Mr. Trump’s three other Fed appointments have also been fairly unsurprising — Richard Clarida, whom he appointed as vice chairman, was a Columbia University economist and a scholar in monetary policy. Randal K. Quarles, who oversees bank supervision, worked in the financial industry and at the Treasury Department in previous Republican administrations and Michelle W. Bowman was the state bank commissioner of Kansas.

Wall Street analysts, economists and at least one Republican senator warned on Friday that Mr.
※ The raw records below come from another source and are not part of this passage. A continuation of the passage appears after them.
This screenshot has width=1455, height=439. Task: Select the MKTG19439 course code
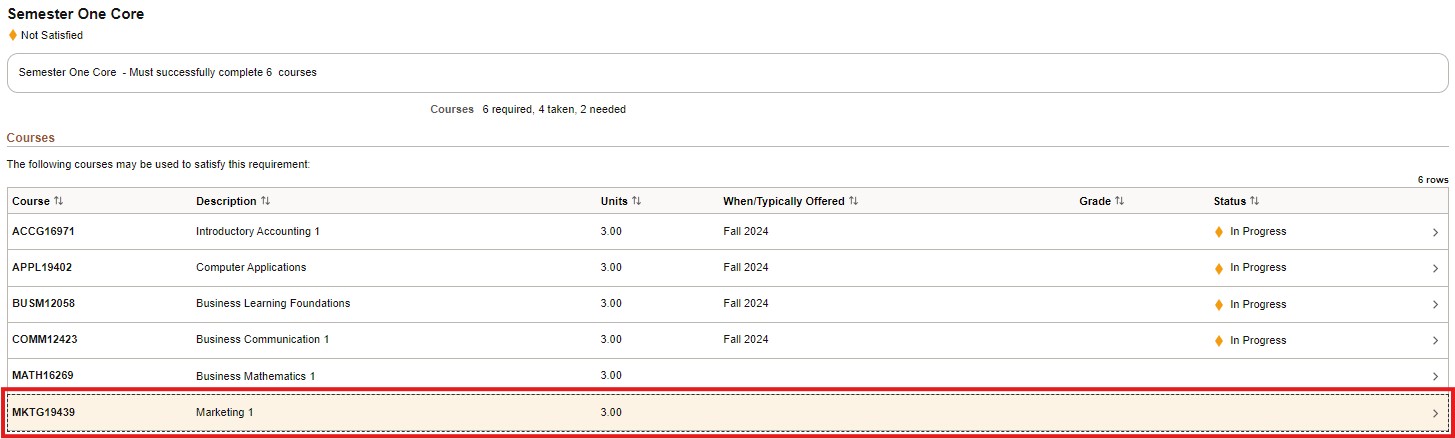[44, 412]
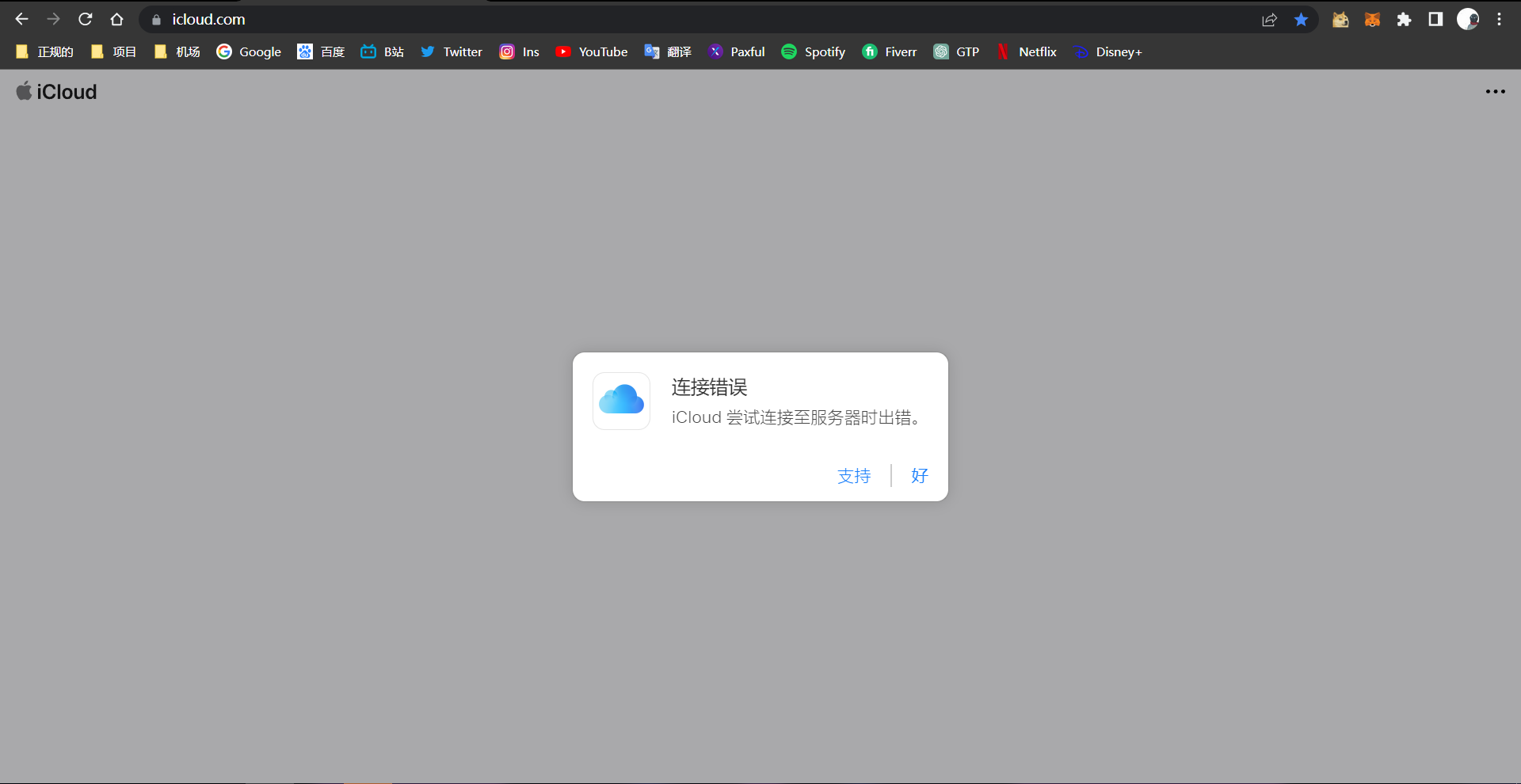The width and height of the screenshot is (1521, 784).
Task: Open the user profile avatar
Action: (x=1467, y=20)
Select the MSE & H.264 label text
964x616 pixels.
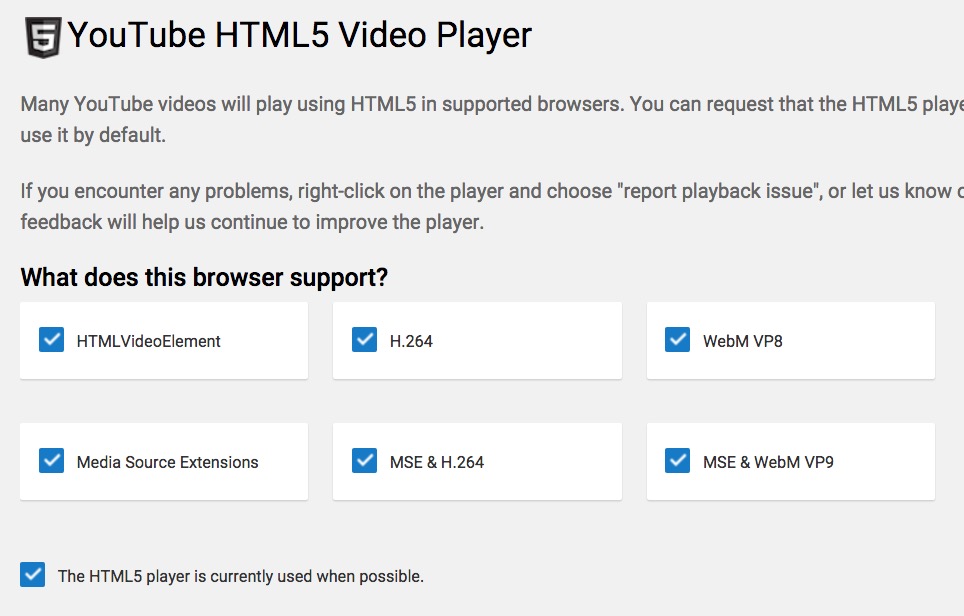tap(438, 462)
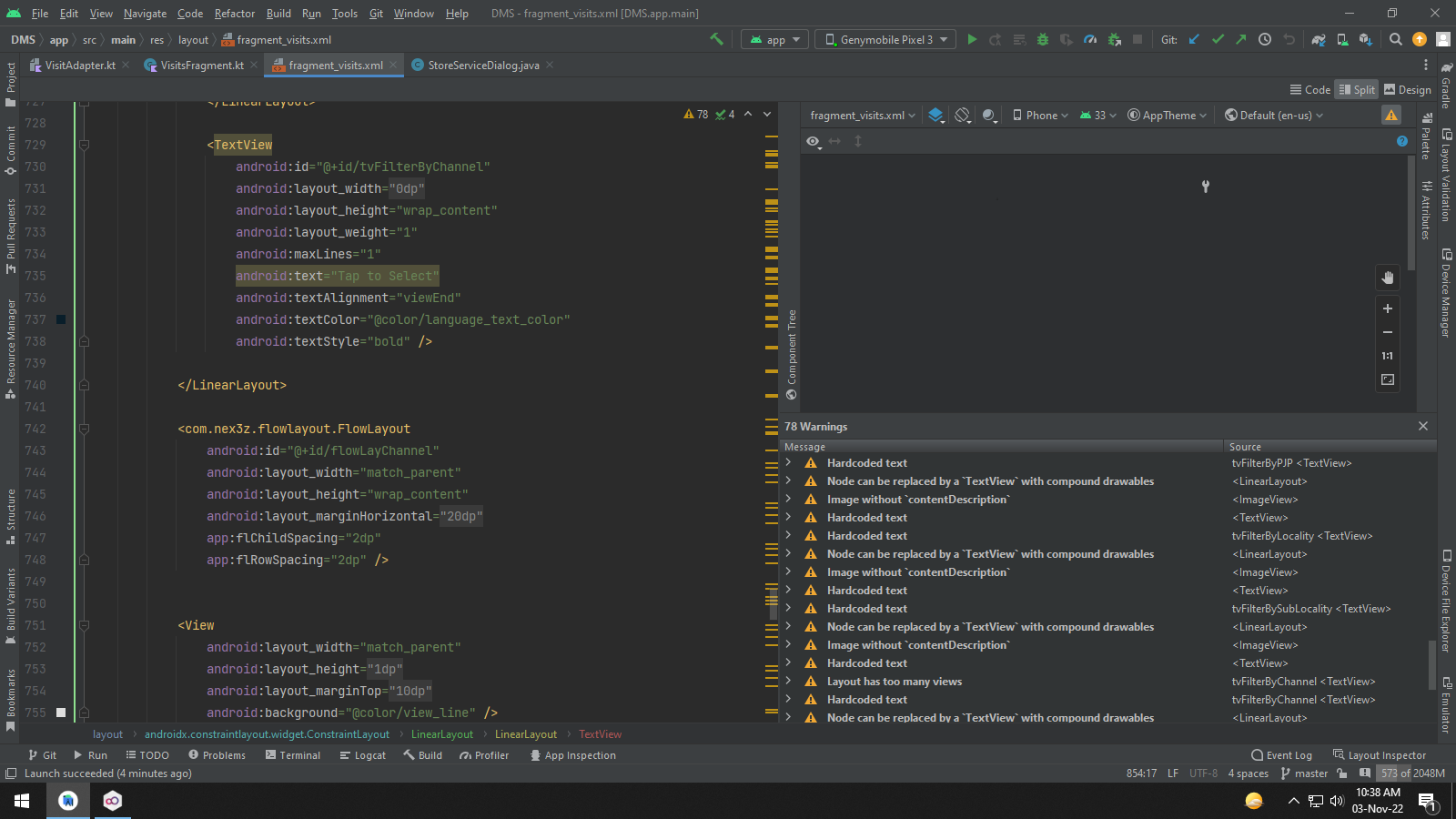Switch to Design mode in the editor
Screen dimensions: 1456x819
(x=1407, y=89)
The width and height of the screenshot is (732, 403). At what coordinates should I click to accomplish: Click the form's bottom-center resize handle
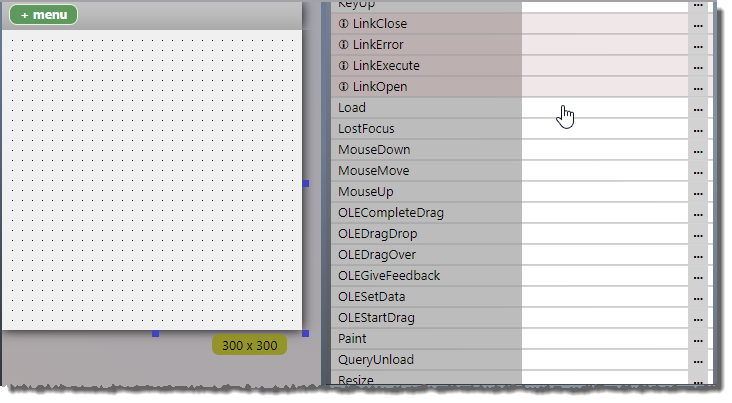click(155, 333)
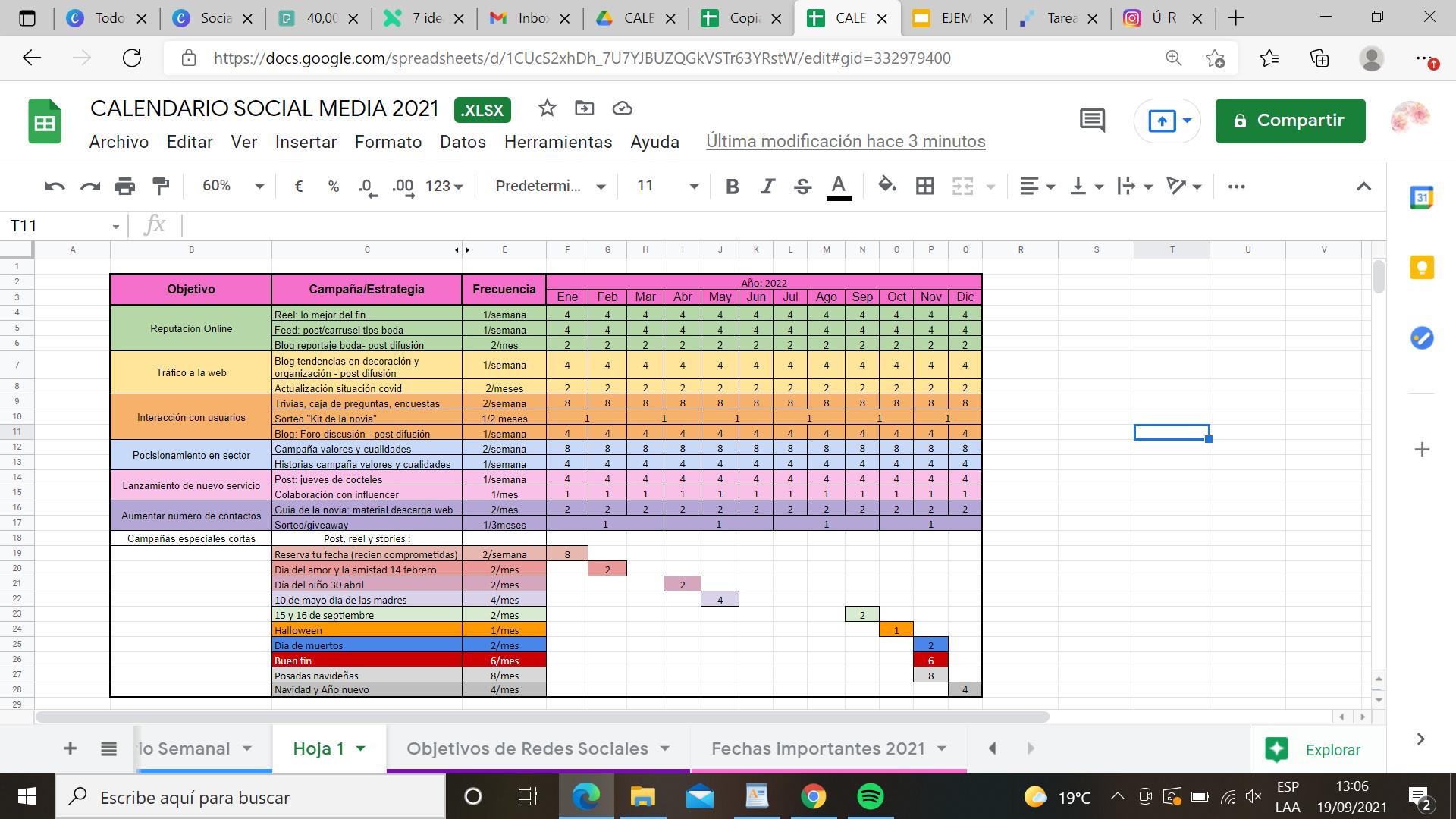Toggle bold formatting

pos(732,187)
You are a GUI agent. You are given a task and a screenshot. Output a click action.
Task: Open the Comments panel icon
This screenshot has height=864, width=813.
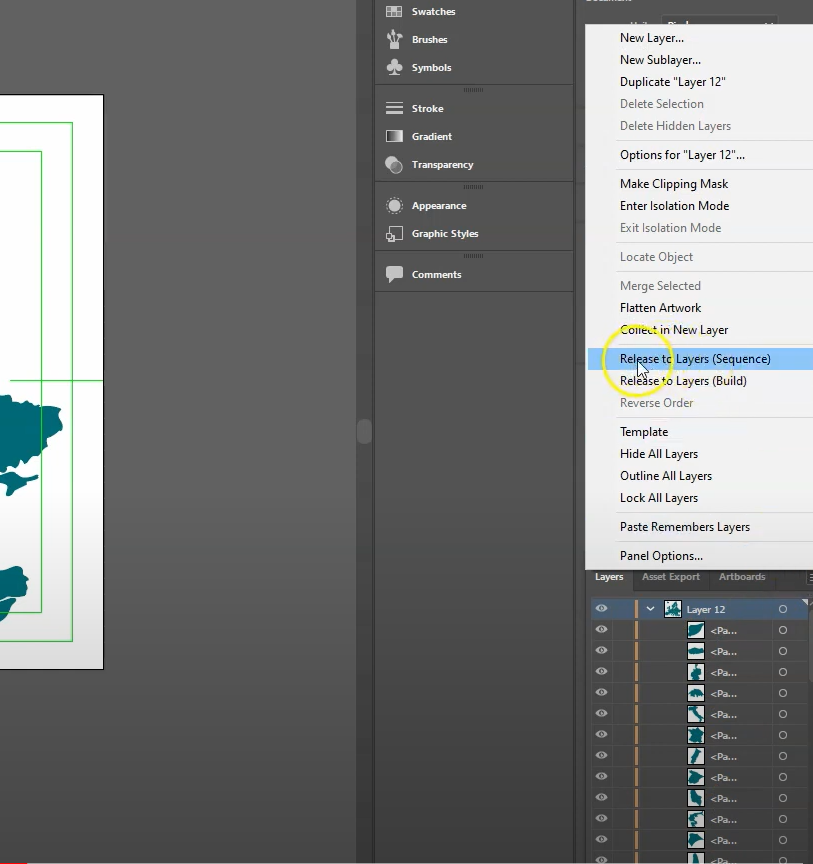click(394, 275)
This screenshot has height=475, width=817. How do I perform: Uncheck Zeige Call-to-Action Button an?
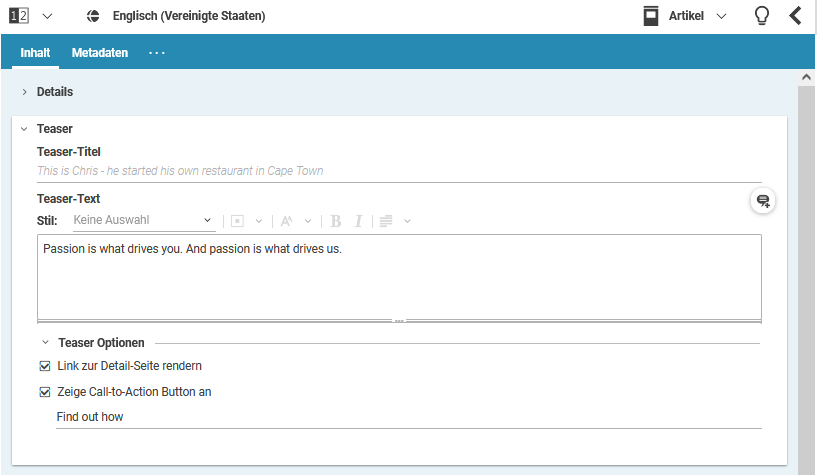coord(45,392)
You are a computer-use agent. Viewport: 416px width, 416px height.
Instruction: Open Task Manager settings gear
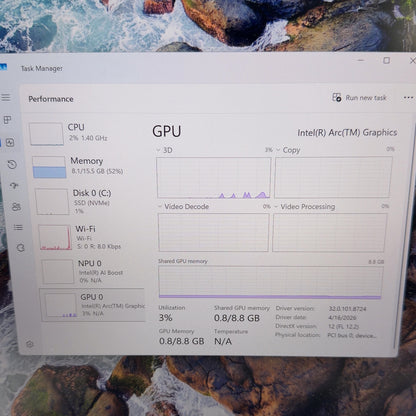(x=30, y=344)
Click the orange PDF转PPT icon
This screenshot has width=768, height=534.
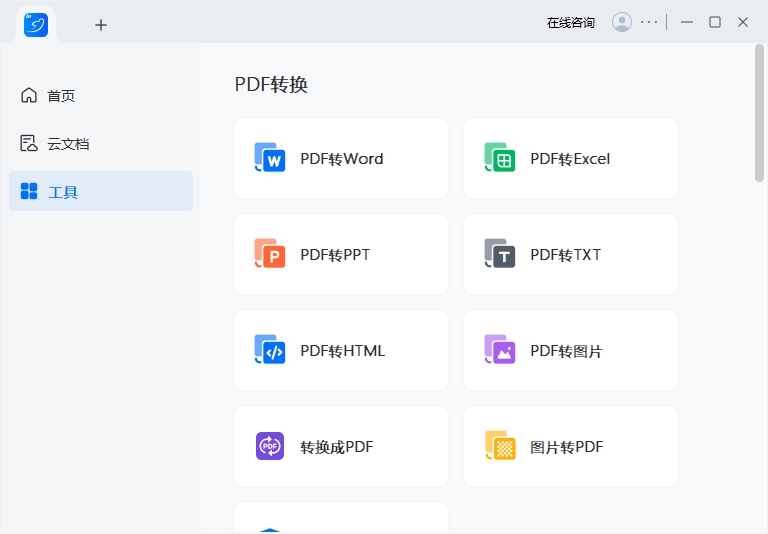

Trump’s choice of political actors could wind up compromising the Fed in a way that could be detrimental to the health of the economy.

“In our view, the selections could raise questions about the independence of the Federal Reserve and could be perceived as an attempted politicization of monetary policy,” researchers at Barclays wrote in a note to clients, adding, “the experience of each candidate does not seem to be the main reason the Trump administration is considering their nominations.”

Senator Mitt Romney of Utah, who ran against Mr. Cain for the Republican nomination, told Politico that he would prefer nonpolitical appointees.

“I would like to see nominees that are economists first and not partisans. I think it’s important that the Fed be a nonpartisan entity,” Mr. Romney said. “The key is that someone is outside of the political world and is an economic leader, not a partisan leader.”

It is unclear whether Mr. Moore or Mr. Cain, who are still undergoing background checks and have yet to be formally nominated, will be confirmed by the Senate. Mr. Trump has previously faced pushback on two of his Fed choices, neither of whom were considered highly contentious but nonetheless failed to gain traction.

Nellie Liang, an economist and financial regulation expert, withdrew from consideration after financial industry lobbyists worked against her nomination and Senate Republicans made clear they would not vote to confirm her. And Marvin Goodfriend, a professor at Carnegie Mellon University and a former monetary policy adviser to the Federal Reserve Bank of Richmond, Va., languished in the last Congress after lawmakers questioned his previous views on inflation.

For now, most Senate Republicans have said they will wait for confirmation hearings before determining their votes.

Senator Mitch McConnell of Kentucky, the Republican leader, has remained mum on both selections for the Fed. But aides and senators close to Mr. McConnell said that he had made it clear that he had no intention of moving ahead quickly with either nomination, giving the president and his staff ample time to vet both men and consider other candidates.